=== Requirement ===
Show each line of the records below where the word "Focus" occurs.

Collection entries:
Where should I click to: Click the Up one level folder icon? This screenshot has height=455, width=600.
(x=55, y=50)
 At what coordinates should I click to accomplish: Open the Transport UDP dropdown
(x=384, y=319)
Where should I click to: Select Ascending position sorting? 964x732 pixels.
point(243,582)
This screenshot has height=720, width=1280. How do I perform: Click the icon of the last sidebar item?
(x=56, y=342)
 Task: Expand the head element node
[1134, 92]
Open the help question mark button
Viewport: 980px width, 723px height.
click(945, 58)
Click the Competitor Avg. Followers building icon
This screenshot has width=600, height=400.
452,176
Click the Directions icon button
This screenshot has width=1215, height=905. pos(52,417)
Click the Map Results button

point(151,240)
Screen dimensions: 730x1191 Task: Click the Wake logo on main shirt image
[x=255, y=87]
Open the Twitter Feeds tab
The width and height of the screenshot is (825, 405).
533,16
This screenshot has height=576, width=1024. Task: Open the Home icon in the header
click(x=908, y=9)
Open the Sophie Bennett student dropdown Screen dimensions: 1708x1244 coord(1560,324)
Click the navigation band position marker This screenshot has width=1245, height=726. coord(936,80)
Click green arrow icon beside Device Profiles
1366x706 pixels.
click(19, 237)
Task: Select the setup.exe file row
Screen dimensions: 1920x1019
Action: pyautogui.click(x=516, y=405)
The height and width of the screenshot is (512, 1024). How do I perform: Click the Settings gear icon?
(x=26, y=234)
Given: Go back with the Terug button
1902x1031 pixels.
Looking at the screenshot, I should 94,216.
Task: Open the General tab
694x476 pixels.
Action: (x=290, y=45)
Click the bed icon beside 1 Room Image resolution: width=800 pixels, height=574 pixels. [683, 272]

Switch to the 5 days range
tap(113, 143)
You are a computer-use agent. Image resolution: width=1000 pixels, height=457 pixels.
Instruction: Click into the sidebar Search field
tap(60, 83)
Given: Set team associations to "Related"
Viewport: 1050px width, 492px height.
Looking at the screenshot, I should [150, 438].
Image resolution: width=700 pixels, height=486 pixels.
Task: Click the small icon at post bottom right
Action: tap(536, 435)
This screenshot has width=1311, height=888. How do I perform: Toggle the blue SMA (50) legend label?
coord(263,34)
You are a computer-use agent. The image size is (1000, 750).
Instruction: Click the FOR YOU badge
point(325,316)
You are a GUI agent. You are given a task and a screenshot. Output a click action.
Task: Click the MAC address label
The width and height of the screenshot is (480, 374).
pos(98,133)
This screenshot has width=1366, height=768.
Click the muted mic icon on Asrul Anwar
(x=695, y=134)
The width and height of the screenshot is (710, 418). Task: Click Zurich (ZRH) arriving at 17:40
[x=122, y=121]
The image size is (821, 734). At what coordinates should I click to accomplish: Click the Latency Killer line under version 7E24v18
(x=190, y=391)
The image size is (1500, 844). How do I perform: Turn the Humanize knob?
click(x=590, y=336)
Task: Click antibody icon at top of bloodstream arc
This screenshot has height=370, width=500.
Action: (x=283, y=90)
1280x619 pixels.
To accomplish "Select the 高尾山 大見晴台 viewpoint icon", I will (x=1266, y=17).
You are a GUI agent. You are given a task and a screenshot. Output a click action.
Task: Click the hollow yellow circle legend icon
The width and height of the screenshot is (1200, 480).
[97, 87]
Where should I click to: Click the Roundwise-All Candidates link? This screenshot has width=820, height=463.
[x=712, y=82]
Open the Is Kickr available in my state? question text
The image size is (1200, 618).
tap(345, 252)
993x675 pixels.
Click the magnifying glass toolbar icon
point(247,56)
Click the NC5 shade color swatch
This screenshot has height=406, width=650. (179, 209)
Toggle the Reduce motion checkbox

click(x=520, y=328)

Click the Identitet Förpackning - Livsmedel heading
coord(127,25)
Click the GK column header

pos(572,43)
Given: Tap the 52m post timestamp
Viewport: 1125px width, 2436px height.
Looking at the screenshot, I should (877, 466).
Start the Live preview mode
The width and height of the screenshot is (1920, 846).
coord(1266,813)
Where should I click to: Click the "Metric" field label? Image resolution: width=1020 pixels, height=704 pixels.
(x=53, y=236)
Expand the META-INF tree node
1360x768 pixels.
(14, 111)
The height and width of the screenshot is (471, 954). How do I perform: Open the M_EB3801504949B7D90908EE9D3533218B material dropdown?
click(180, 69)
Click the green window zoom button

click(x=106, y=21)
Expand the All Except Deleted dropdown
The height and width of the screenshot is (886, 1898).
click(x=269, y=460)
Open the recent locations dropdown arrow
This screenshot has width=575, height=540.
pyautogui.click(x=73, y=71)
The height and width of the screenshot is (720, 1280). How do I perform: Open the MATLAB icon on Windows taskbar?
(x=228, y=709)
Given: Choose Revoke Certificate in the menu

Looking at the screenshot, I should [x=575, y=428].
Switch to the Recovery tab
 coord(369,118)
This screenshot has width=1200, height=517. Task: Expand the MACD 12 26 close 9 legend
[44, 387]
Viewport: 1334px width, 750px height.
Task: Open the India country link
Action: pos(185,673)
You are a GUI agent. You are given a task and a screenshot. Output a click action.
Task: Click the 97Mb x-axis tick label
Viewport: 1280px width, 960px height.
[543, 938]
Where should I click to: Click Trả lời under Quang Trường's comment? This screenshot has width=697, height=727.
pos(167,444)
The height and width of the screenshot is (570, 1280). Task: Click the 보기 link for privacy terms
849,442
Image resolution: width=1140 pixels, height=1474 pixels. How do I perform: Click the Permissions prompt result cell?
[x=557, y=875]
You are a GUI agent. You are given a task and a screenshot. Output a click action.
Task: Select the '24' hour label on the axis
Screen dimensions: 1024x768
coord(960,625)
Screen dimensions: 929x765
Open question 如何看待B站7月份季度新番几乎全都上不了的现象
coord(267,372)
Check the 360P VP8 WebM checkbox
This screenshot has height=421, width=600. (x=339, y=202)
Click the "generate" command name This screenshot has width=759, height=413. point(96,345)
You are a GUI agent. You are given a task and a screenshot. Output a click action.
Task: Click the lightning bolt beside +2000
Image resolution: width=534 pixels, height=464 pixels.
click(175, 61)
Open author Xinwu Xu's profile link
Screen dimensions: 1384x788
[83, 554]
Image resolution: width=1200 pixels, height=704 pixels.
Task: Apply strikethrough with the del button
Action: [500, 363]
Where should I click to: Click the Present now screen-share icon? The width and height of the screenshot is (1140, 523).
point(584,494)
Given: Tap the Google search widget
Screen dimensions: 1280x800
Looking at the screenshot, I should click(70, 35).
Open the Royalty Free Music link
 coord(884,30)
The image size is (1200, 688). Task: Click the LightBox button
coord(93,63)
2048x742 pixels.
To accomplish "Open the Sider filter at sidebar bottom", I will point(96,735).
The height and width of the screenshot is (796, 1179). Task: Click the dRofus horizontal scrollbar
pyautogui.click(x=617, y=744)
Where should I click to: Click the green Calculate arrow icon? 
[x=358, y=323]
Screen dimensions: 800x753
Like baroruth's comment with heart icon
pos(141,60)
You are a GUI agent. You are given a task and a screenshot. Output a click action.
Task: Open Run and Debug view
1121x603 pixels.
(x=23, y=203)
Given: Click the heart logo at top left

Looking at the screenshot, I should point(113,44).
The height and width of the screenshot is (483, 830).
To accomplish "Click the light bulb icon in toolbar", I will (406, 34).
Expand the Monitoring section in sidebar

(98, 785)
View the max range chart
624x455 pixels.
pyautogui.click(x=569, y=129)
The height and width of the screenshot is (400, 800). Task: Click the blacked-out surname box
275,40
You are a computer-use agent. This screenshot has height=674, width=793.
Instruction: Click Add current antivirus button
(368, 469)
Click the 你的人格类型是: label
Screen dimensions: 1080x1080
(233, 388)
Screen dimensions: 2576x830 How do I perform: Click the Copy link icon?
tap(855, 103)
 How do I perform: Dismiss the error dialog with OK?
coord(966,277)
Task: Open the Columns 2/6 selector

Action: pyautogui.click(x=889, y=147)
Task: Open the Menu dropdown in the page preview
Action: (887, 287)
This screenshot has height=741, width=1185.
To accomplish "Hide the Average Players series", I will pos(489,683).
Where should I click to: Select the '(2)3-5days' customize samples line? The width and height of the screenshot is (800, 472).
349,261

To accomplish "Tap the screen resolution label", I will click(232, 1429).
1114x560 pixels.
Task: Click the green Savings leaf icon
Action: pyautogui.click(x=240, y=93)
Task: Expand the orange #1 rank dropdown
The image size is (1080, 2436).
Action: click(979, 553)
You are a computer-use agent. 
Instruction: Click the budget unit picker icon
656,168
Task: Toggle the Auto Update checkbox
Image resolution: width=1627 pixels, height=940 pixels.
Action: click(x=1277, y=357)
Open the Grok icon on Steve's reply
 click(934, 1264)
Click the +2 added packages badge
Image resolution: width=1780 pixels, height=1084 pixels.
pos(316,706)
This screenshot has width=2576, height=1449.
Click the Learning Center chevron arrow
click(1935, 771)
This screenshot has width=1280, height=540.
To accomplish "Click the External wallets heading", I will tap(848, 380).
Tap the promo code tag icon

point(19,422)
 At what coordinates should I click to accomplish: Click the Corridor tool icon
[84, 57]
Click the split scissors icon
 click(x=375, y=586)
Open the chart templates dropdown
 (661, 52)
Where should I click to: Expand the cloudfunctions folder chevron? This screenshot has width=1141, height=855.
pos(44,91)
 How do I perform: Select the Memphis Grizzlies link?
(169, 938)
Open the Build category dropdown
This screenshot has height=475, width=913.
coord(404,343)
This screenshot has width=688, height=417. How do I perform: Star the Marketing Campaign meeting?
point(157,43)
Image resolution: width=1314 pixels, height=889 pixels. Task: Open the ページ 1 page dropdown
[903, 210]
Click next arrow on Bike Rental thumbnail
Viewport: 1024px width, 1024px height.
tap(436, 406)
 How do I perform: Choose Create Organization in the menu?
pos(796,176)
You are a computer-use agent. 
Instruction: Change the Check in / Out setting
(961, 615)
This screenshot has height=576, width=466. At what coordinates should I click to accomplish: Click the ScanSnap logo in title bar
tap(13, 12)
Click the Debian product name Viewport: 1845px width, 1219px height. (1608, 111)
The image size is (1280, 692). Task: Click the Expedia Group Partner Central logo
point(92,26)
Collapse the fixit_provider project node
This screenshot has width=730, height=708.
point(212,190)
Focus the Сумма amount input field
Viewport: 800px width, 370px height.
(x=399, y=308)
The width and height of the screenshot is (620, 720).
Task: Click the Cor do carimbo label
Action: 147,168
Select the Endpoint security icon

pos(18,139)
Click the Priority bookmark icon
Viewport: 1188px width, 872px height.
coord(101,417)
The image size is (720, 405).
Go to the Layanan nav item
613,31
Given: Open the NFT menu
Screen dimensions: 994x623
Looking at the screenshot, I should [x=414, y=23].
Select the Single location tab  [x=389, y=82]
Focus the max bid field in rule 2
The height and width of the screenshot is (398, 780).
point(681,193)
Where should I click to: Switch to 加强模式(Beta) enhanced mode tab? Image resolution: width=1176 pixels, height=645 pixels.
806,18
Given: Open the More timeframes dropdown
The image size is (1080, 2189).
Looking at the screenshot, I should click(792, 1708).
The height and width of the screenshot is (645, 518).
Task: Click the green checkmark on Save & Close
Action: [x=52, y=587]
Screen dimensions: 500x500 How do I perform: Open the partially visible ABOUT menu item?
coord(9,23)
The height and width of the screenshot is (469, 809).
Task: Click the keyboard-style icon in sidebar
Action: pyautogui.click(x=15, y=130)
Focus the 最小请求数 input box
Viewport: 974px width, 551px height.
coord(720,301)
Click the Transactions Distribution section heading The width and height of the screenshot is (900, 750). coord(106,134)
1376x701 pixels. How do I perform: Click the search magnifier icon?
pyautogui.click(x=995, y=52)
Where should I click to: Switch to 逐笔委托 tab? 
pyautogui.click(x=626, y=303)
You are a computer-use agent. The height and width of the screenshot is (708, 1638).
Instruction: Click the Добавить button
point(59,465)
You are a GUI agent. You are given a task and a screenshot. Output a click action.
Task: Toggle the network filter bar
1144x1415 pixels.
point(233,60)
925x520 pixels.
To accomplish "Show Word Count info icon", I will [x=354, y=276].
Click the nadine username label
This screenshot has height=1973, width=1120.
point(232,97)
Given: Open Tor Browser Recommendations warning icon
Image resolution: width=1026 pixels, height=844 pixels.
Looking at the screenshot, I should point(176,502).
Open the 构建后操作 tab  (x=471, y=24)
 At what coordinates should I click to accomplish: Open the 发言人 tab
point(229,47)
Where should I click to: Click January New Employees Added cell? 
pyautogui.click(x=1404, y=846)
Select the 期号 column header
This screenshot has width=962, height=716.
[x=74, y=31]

=== Answer for the task ===
Focus the Сумма amount input field
Focus the max bid field in rule 2
Focus the 最小请求数 input box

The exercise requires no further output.